DIRECTIONS FOR THIS TASK:
Where the records below show a line containing "The image size is (543, 448).", start copying; end with the line containing "Task: Go to the เส้นทาง navigation item", and copy it too.

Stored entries
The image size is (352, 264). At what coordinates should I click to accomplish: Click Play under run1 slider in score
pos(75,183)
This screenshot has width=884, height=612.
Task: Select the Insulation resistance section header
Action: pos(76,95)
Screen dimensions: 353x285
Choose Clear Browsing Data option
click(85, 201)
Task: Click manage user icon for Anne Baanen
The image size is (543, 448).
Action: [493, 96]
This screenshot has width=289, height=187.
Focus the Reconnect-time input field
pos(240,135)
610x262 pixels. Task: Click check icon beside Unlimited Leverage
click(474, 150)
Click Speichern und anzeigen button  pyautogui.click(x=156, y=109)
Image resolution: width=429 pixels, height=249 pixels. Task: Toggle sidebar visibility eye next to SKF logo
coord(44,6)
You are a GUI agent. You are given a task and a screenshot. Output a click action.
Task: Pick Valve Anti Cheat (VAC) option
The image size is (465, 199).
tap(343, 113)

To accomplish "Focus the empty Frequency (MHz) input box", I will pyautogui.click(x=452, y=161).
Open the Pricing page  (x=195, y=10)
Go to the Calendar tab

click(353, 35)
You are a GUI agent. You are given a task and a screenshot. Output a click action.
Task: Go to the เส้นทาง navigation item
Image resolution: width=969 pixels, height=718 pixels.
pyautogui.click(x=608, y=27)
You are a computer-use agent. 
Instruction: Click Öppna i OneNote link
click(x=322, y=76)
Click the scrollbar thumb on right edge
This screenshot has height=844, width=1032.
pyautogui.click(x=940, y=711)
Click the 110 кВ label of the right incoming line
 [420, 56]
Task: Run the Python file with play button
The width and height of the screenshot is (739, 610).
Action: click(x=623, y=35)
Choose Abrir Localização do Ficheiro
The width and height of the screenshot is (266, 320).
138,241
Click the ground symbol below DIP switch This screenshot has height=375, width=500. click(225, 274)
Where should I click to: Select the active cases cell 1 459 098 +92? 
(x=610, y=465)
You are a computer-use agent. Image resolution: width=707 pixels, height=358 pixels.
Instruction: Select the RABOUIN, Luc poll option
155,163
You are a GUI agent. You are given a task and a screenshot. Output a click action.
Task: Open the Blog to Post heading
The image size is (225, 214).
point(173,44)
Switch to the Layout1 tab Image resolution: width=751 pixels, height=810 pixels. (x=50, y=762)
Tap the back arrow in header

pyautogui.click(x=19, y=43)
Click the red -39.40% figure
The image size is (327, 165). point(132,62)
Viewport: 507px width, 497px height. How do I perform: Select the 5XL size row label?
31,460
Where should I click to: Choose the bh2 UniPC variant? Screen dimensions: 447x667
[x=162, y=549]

TASK RESPONSE:
The image size is (543, 448).
Action: [493, 96]
This screenshot has width=289, height=187.
Focus the Reconnect-time input field
pos(240,135)
610x262 pixels. Task: Click check icon beside Unlimited Leverage
click(474, 150)
Click Speichern und anzeigen button  pyautogui.click(x=156, y=109)
Image resolution: width=429 pixels, height=249 pixels. Task: Toggle sidebar visibility eye next to SKF logo
coord(44,6)
You are a GUI agent. You are given a task and a screenshot. Output a click action.
Task: Pick Valve Anti Cheat (VAC) option
The image size is (465, 199).
tap(343, 113)

To accomplish "Focus the empty Frequency (MHz) input box", I will pyautogui.click(x=452, y=161).
Open the Pricing page  (x=195, y=10)
Go to the Calendar tab

click(353, 35)
You are a GUI agent. You are given a task and a screenshot. Output a click action.
Task: Go to the เส้นทาง navigation item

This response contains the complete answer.